Посмертное проклятие - Хусейн Саддам. Страница 6
Иезекиль занялся кузнечным делом, которое арабов тогда не привлекало, так что конкуренции он не опасался. Сначала он подковывал лошадей. Когда становилось известно, что на площади пройдут скачки или состязания всадников в честь какого-нибудь торжества, он отправлялся собрать мелких камней или наколоть крупные на острые словно лезвие части. Потом пробирался тайком на площадь и рассыпал осколки так, чтобы лошади в ходе скачки повредили бы копыта, а их хозяева вынуждены были бы обратиться к нему, чтобы он подковал их питомцев. Будучи единственным кузнецом в округе, Иезекиль запрашивал довольно высокую цену, а подковы ставил не очень надежно, чтобы хозяева лошадей вскоре снова пришли к нему. Так вот и вырос спрос на Иезекиля, а вместе с ним и его благосостояние.

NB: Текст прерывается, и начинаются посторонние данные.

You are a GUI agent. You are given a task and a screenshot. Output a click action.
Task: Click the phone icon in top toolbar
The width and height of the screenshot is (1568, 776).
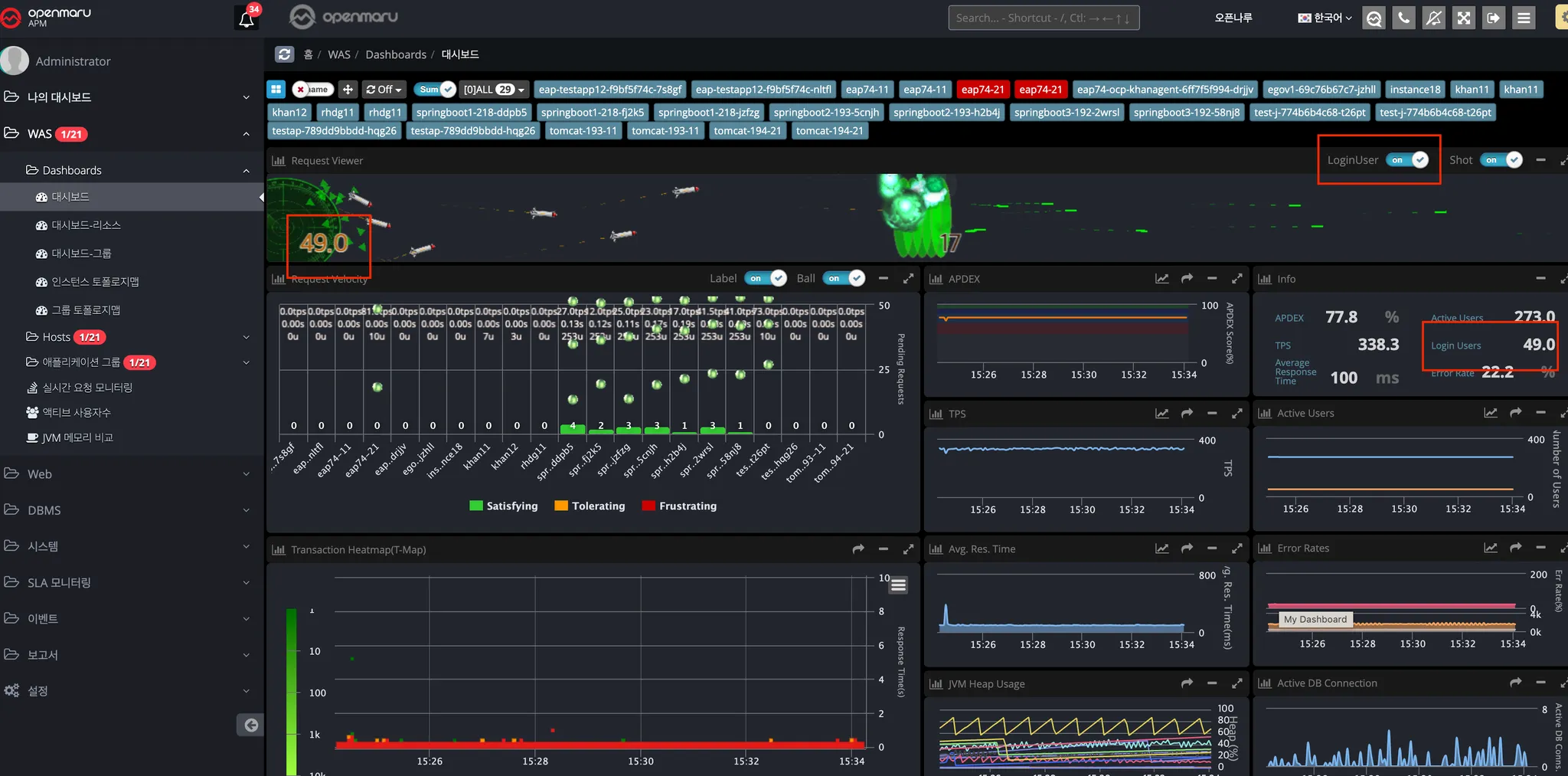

Поправив свое положение, Иезекиль занялся изготовлением мечей и кинжалов, а вскоре взялся отливать украшения. Начав мастерить мечи и кинжалы, он стал поощрять стычки между племенами, чтобы племя шло на племя и нуждалось в новых запасах копий и стрел, мечей и кинжалов, щитов и доспехов. Расширив свое производство, Иезекиль стал нанимать работников, но так, чтобы каждый владел только частью ремесла и не мог бы без помощи Иезекиля произвести на свет готовый предмет. Пока Иезекиль плел сеть наемников, сеявших слухи, склоки и стихотворные пасквили на старейшин разных племен, разжигая и подогревая конфликты и стычки, чтобы наполнить свой карман, Иосиф с Махмудом учились у Ибрагима мудрости и твердости веры в себя и свои способности. Покорность деду и выполнение всего, что бы он от них не потребовал, стали для них вратами к великой вере в Аллаха единого и единственного. С таким же трепетом и уважением, как к деду, по положению ее и заслугам, относились они к своей бабке Халиме. Росло уважение к ним у людей, и когда приходили в их дом спросить у деда совета в делах веры или мудрости для решения житейских вопросов, а дед видел, что Иосиф с Махмудом способны решить этот вопрос, он отправлял просителя к ним. Дед хотел научить их всему, что знал сам, чтобы они сохранили и передали его знание тем, кто возлагает свои надежды на них и последует за ними, после того как сам он отправится в мир иной. А внуки, дав очередное толкование или наставление, приходили к деду, чтобы поведать ему о своих решениях и получить от него, как и положено, одобрение или поучение.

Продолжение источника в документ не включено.